European states have also been far too complacent about energy. Last week, German Chancellor Friedrich Merz acknowledged that abolishing nuclear energy in Germany was “a serious strategic mistake”. Granted, it was not his decision. But it still feels a bit like hearing someone who lives in the middle of a Southern Californian forest saying that getting rid of fire extinguishers might have been short-sighted. Ya think?
President Trump is not a good man, or a wise man, but he is not always wrong. Back in 2018, he warned German officials against relying on Russian gas. Just a few years before the invasion of Ukraine, the German diplomats giggled at him. Are they still laughing? (Of course, Britons have their own reasons for concern on this score.)

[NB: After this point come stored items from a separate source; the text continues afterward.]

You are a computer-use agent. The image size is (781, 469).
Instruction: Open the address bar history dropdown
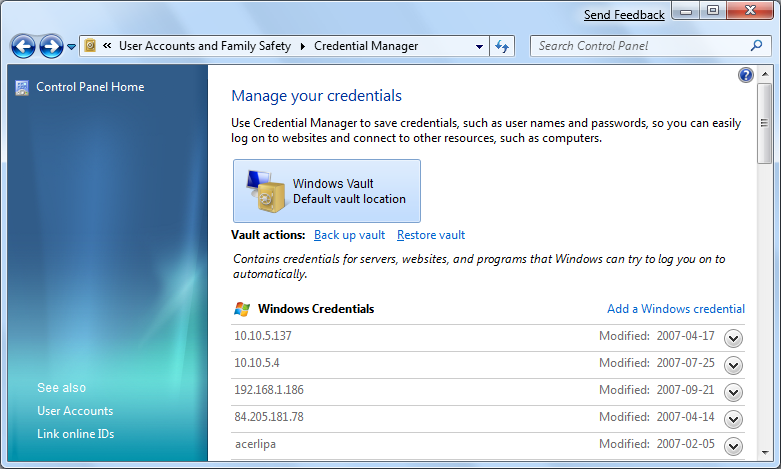pyautogui.click(x=479, y=46)
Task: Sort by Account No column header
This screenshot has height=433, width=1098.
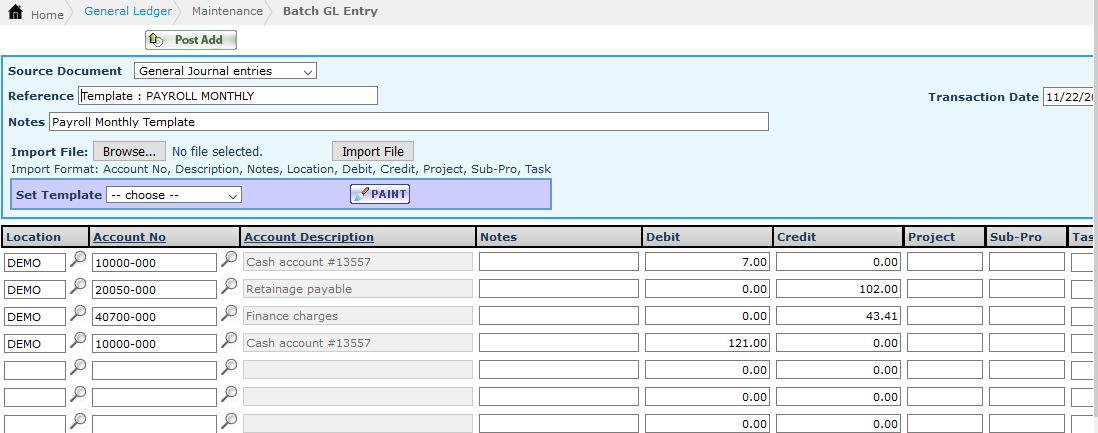Action: pos(129,237)
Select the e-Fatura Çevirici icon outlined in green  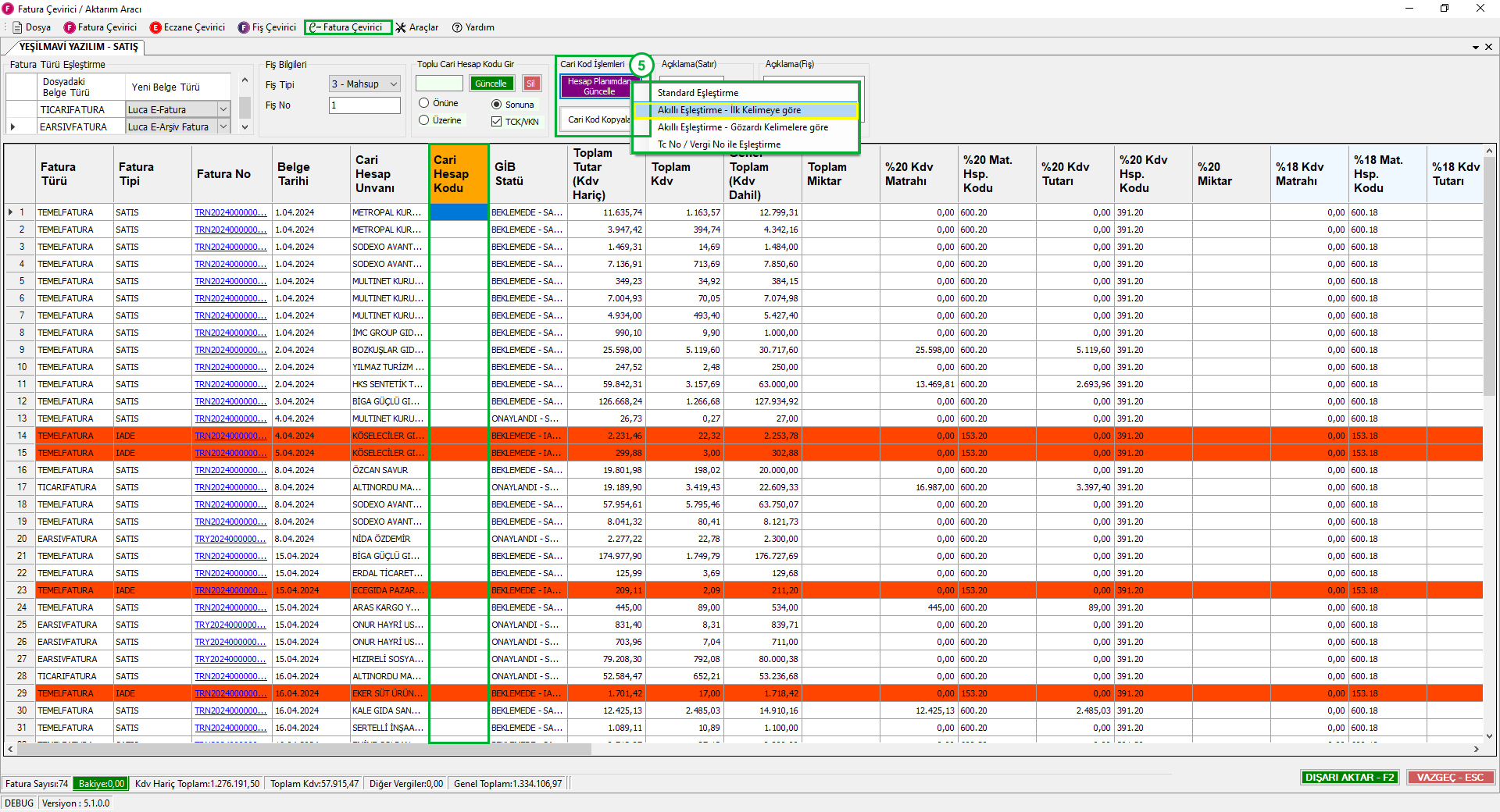pyautogui.click(x=315, y=27)
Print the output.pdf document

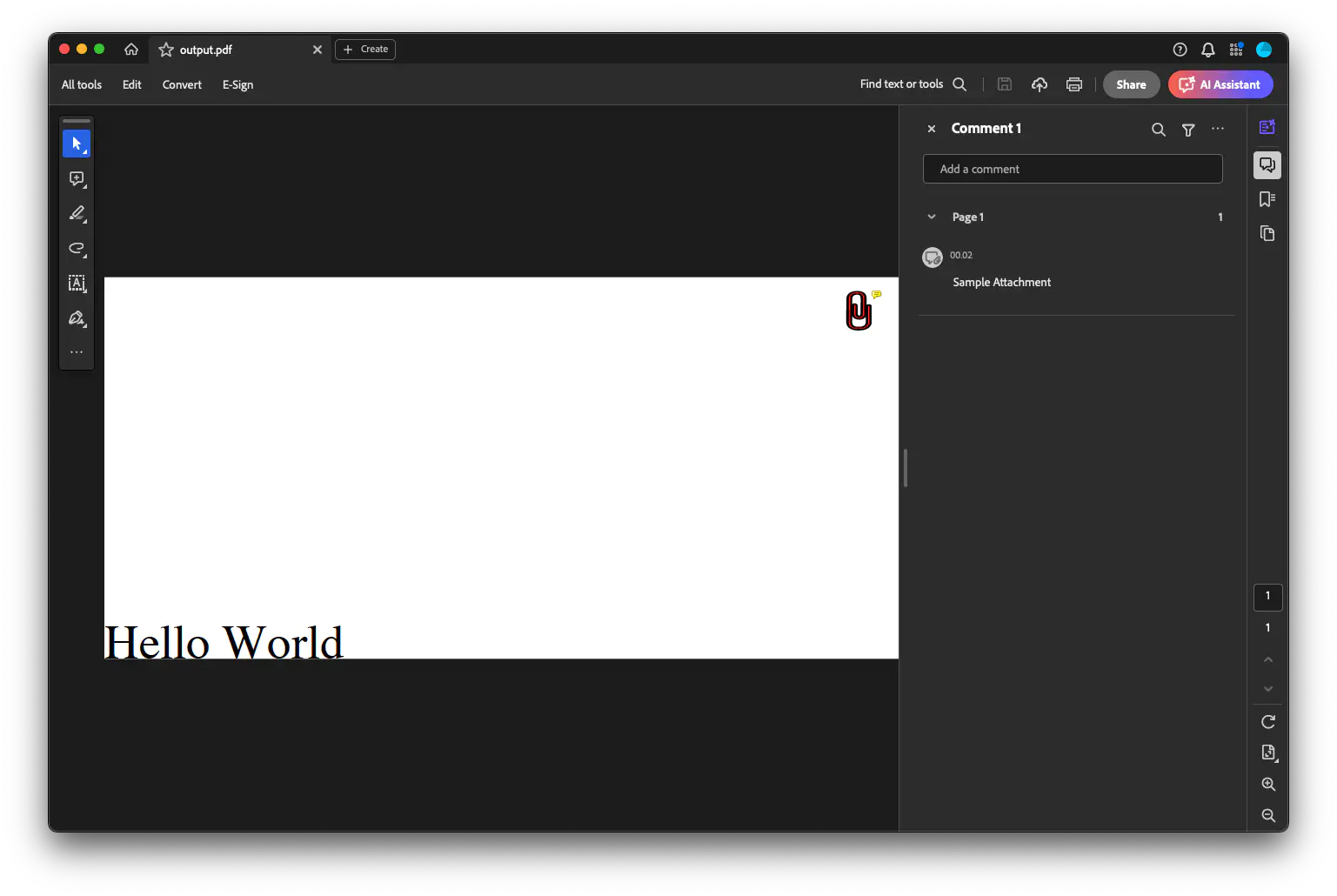pos(1074,84)
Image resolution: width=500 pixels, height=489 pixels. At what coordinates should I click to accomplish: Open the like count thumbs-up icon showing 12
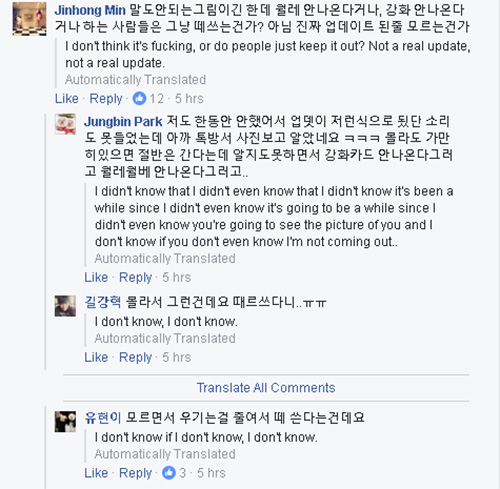click(x=139, y=98)
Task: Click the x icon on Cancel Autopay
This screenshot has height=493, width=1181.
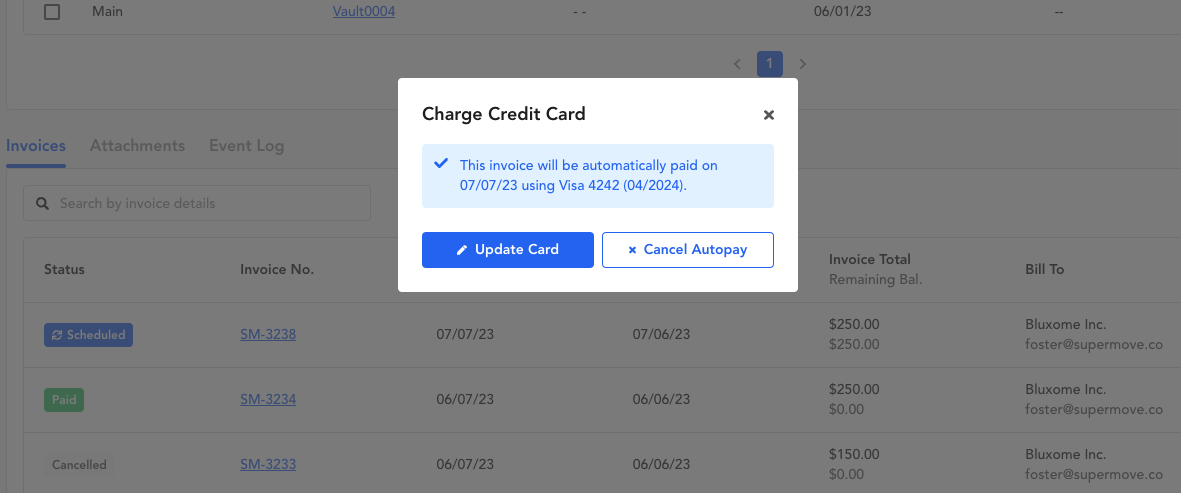Action: click(632, 251)
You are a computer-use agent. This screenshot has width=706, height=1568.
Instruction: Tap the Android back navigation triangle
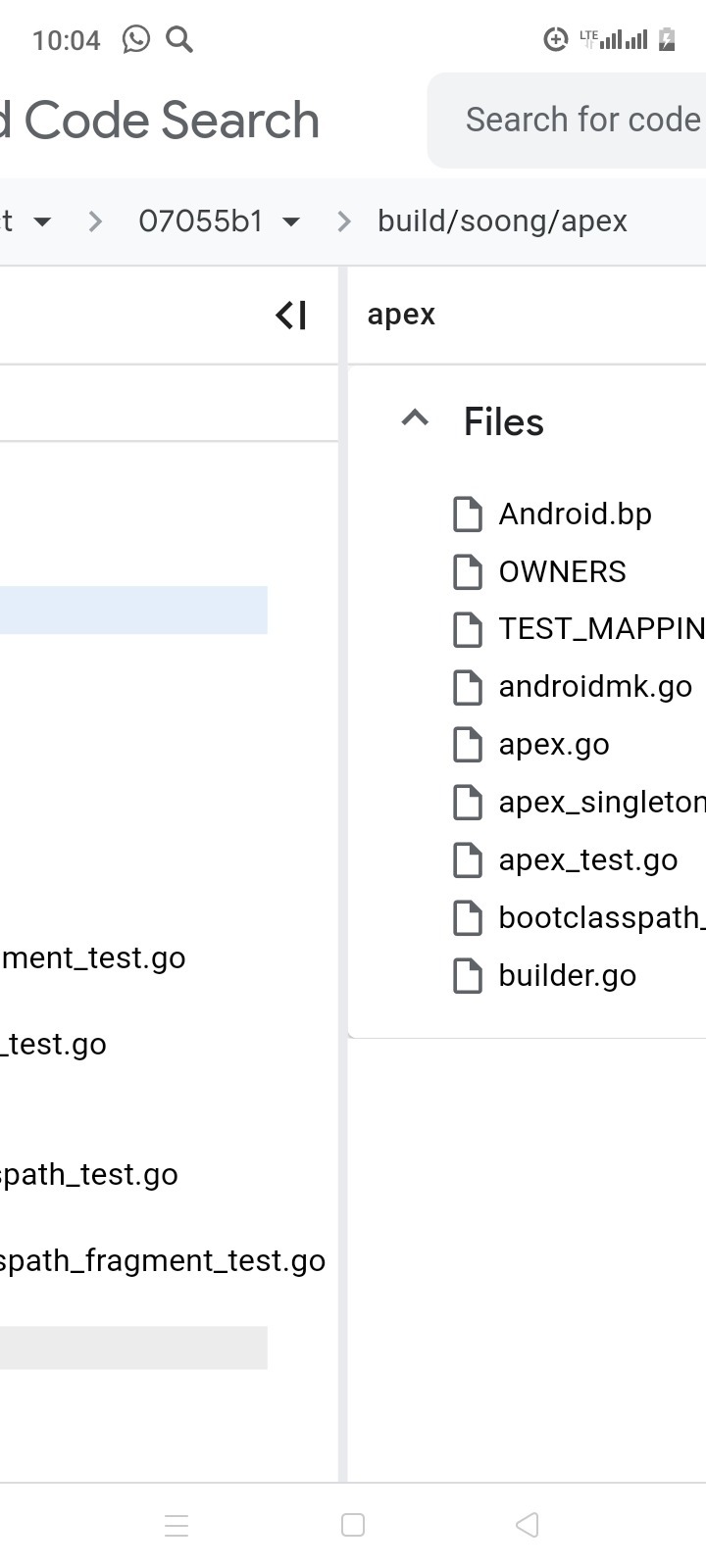[528, 1525]
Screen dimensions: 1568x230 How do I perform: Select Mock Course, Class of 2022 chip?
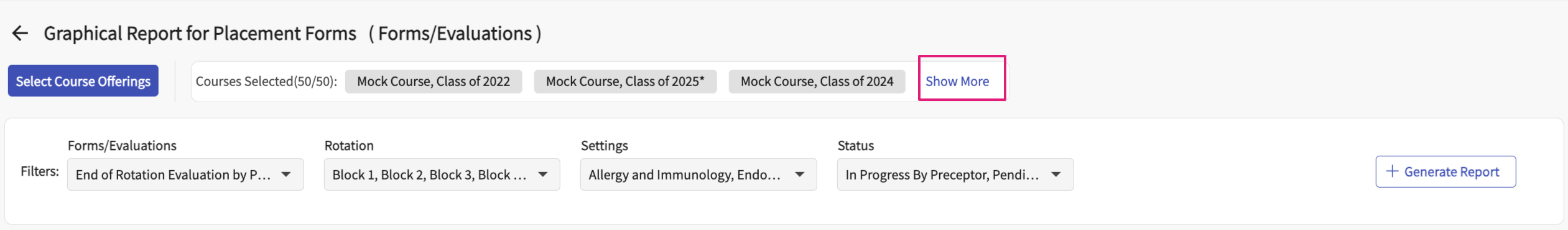click(x=434, y=81)
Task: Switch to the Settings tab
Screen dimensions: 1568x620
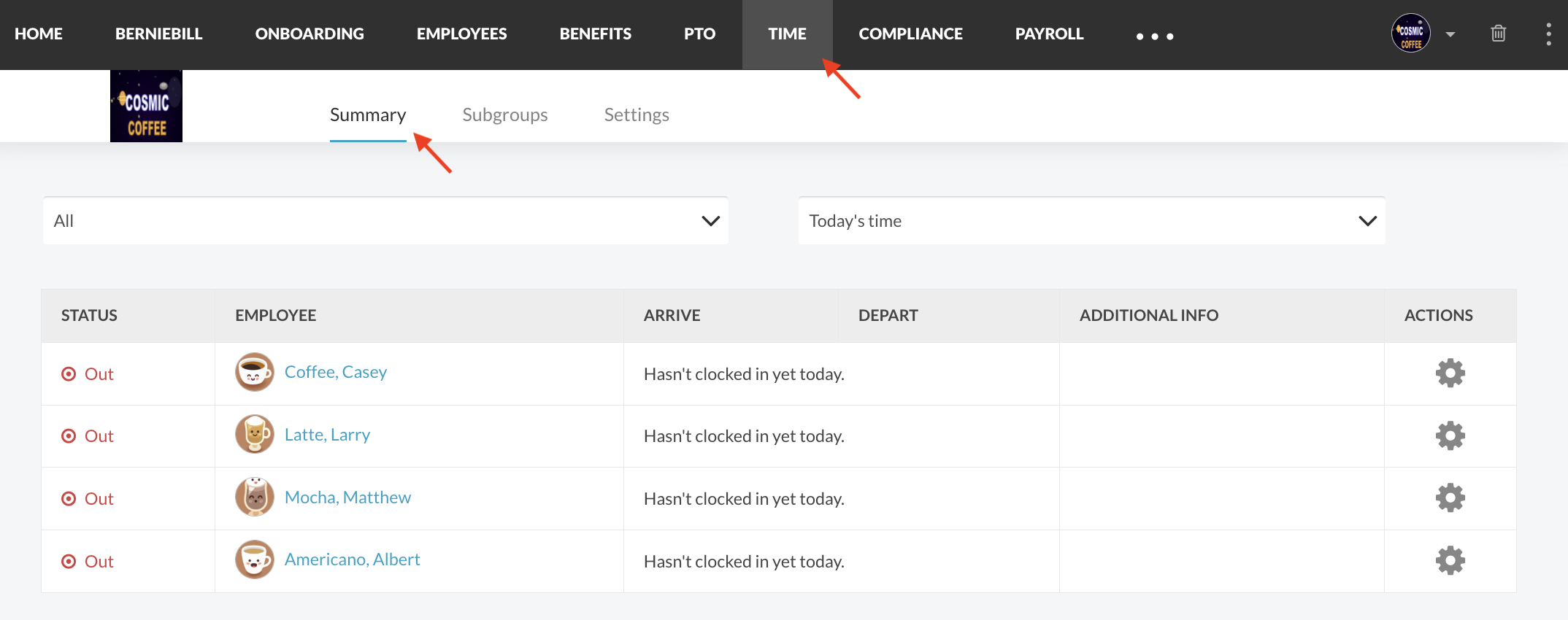Action: (636, 115)
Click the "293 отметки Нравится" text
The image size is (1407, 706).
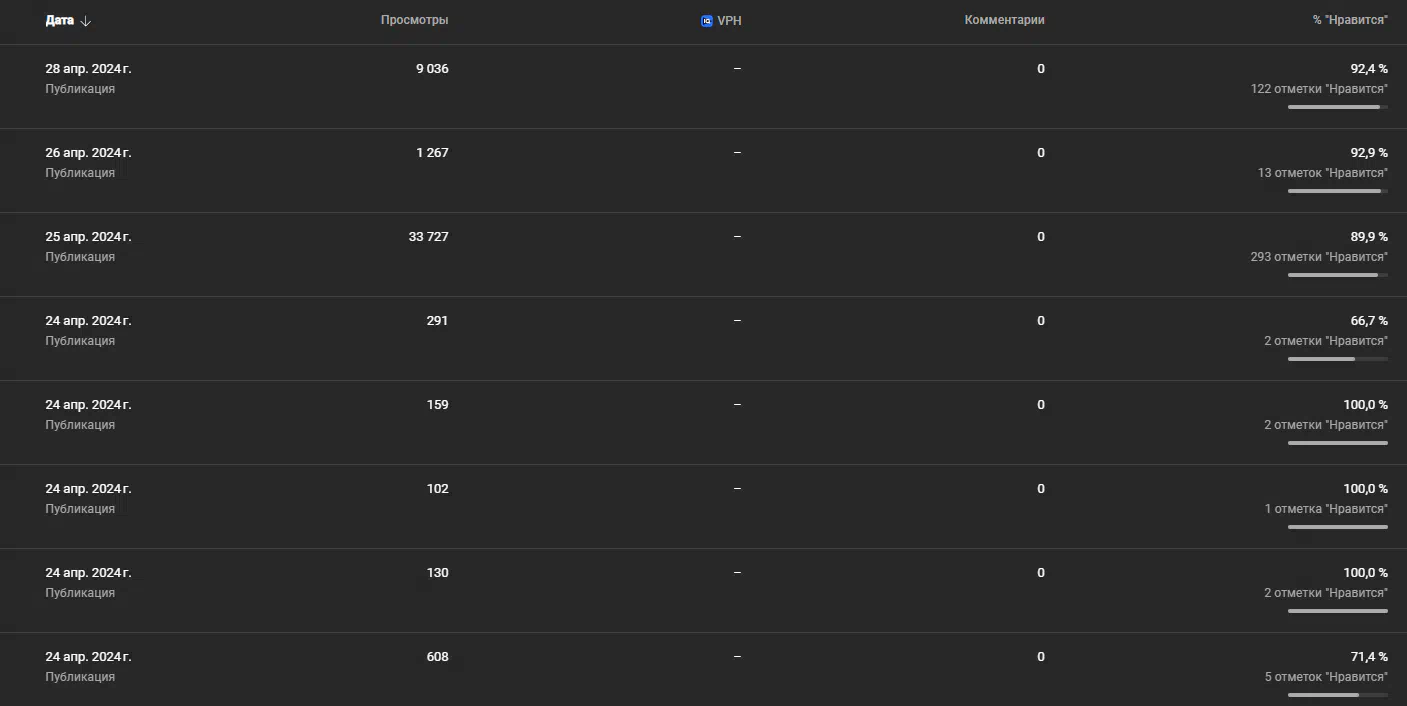[x=1319, y=257]
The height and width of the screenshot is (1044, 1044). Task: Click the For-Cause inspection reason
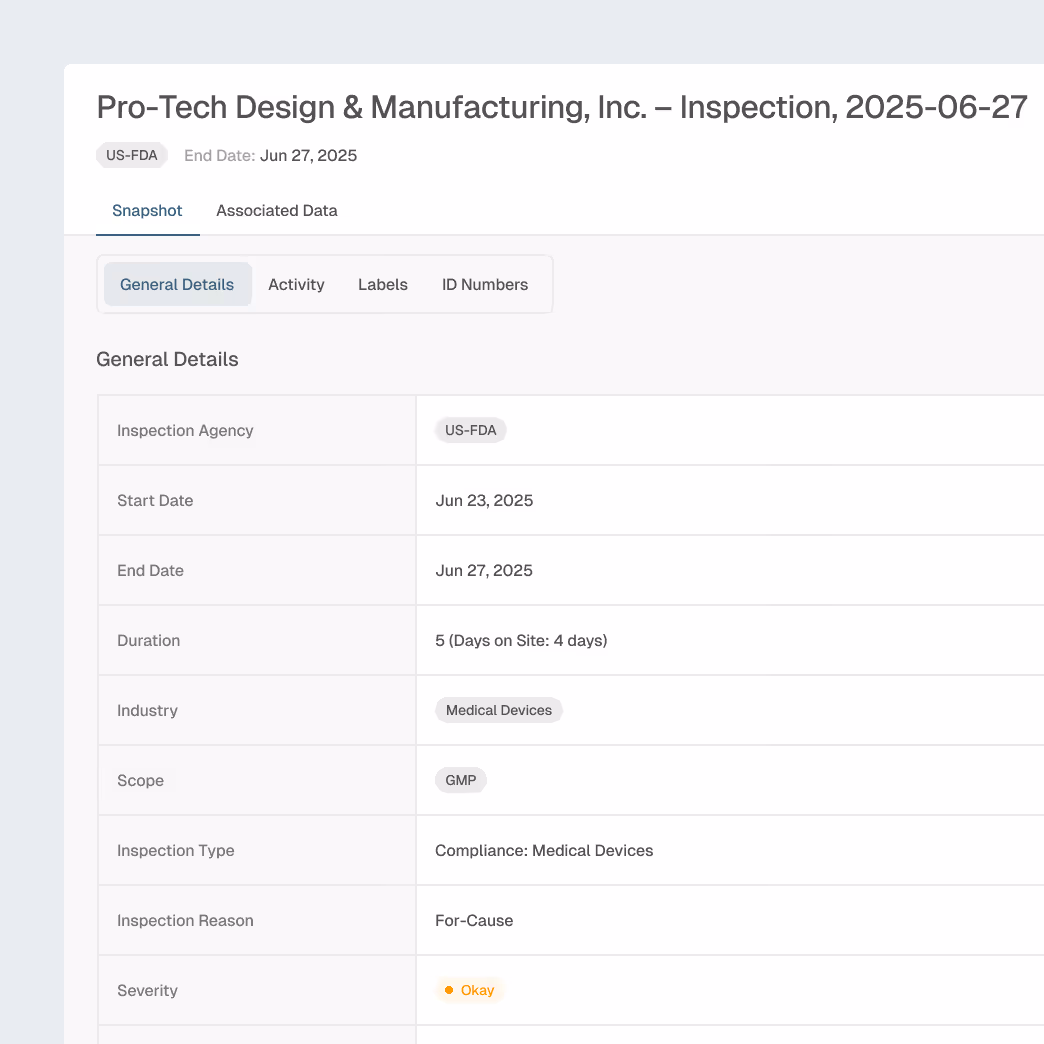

Finally, European leaders have undermined any sort of national or civilisational identity that might have bolstered a stand against this sort of imperialism. Mass migration has taken place on a scale that — as Paul Heron writes for The Critic today — makes any kind of collective identity a chimera. Moreover, European leaders have consistently talked as if Europe is defined solely by universal values, making it almost impossible to rally around its distinctness. Far fewer Europeans than Americans would be willing to fight for their country in any circumstances.
It is — thank God — extremely impossible that we are going to go to war with the US. Still, the fact that Trump thinks he can push us around has everything to do with European leaders making us so pusharoundable. Perhaps it’s not too late. Perhaps, as Sebastian Milbank writes in these pages, Trump will force our leaders to be more realistic. Alas, I suspect that the opposite could be the case. I suspect that Europeans will treat this as a chance to bask in a sense of cultural superiority. No, we might not have the military power, or the economic power, or the cultural power, but at least we’re not so vulgar.
Well, there’s something to it. I wouldn’t want Europeans to be infected with Trumpian jingoism. But could we not have effective institutions as well?